[Your instructions]: Within the listing, each line that has the string "computer" should be copied.

[Input records]:

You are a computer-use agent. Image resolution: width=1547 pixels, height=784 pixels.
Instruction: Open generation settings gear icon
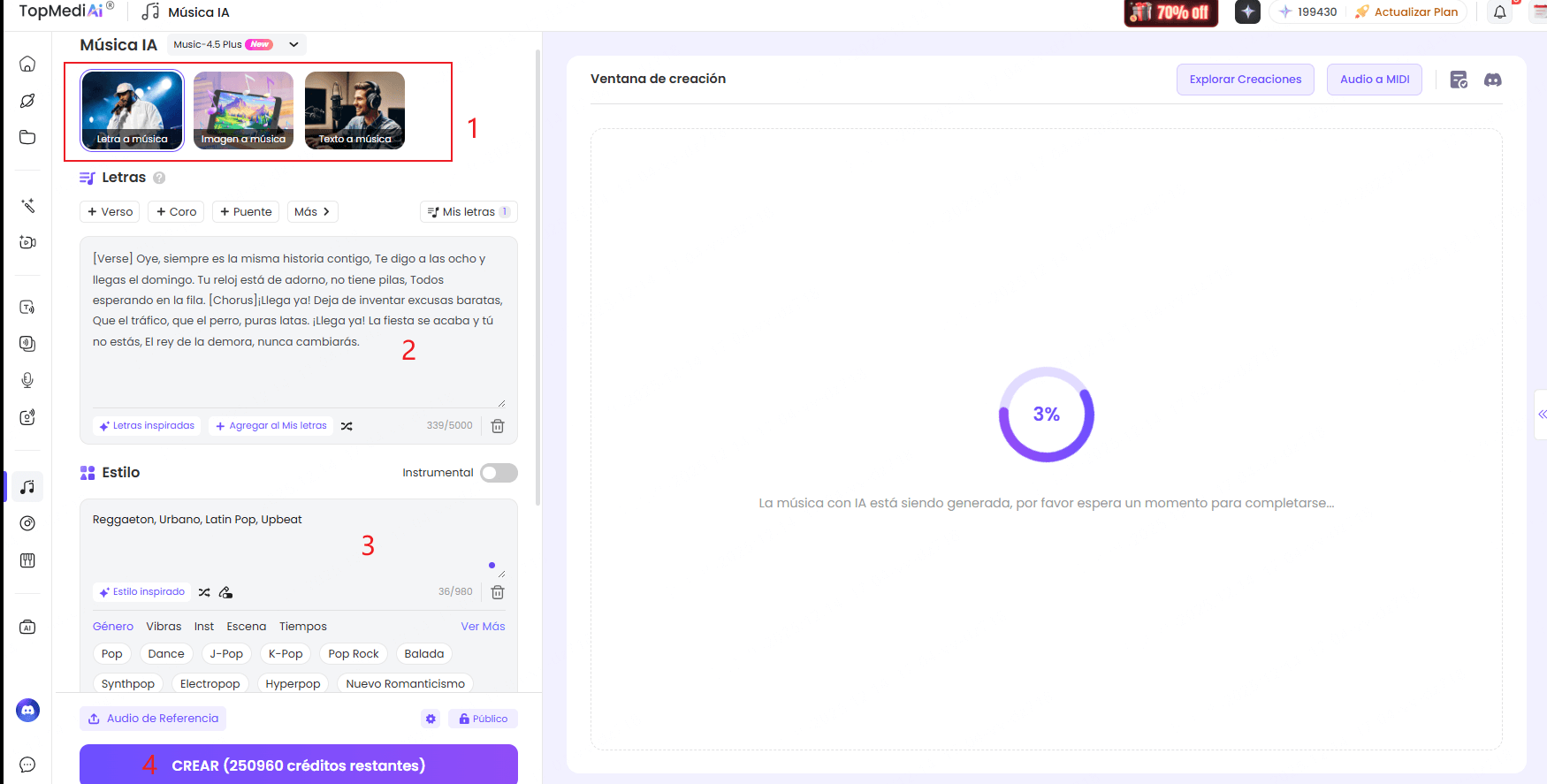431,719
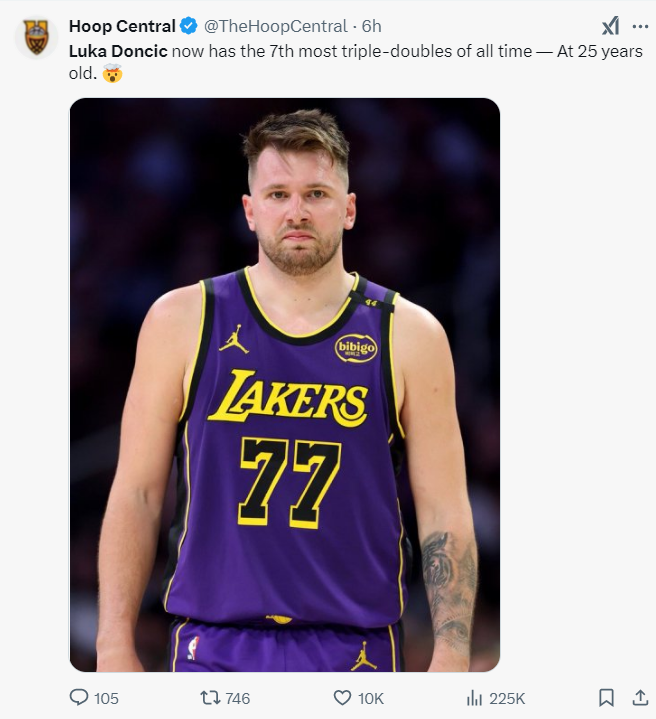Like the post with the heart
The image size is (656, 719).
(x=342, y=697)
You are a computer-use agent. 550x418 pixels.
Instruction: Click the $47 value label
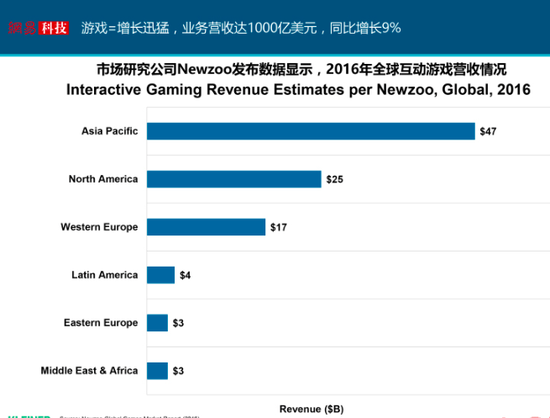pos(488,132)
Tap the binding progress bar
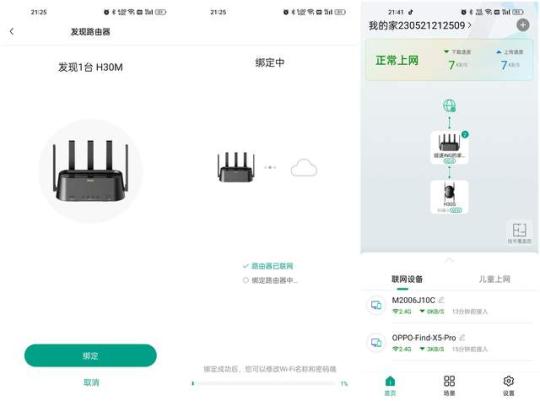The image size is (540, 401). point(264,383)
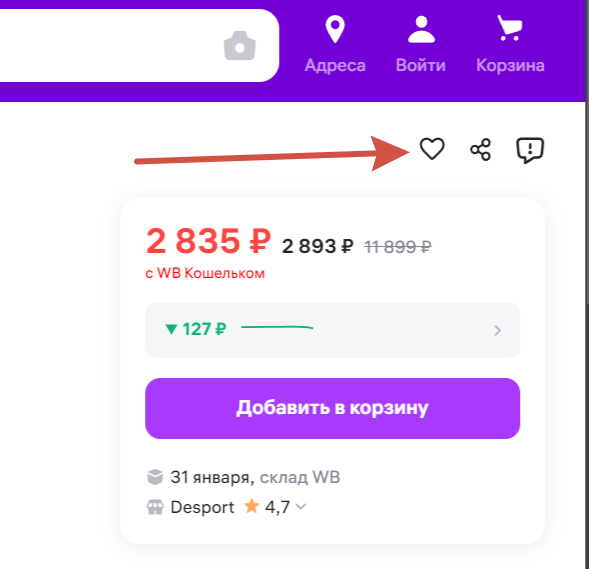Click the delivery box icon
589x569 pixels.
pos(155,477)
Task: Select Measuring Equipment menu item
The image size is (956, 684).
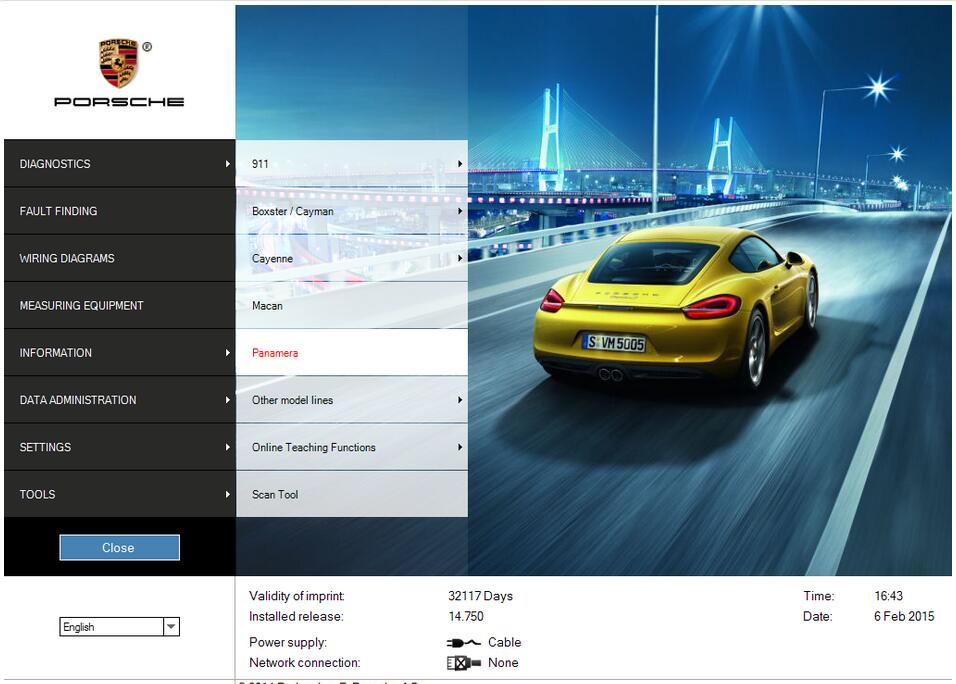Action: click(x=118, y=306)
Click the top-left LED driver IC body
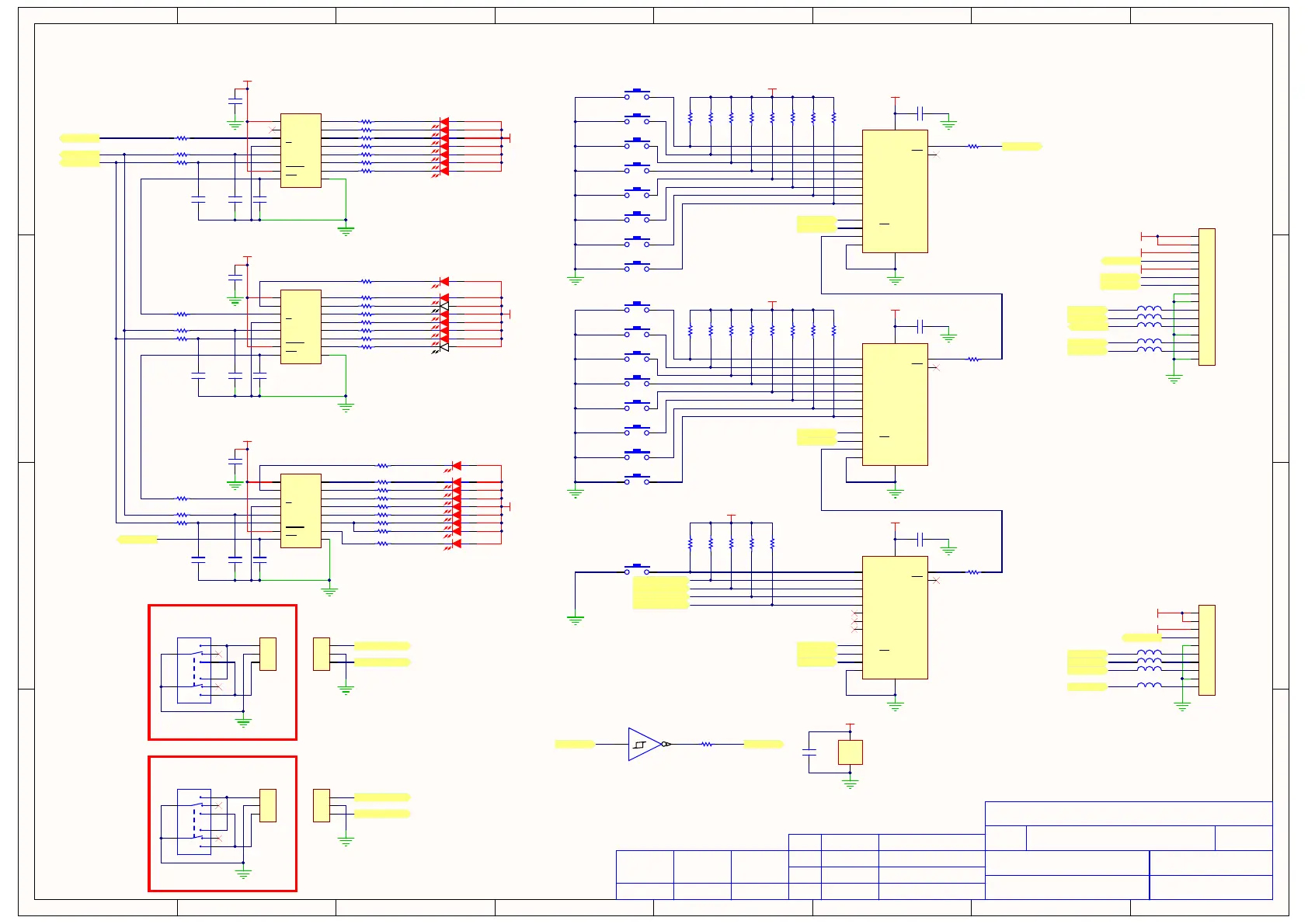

[Expected answer]:
You are a computer-use agent. Image resolution: width=1547 pixels, height=784 pixels.
You are a computer-use agent. 550x418 pixels.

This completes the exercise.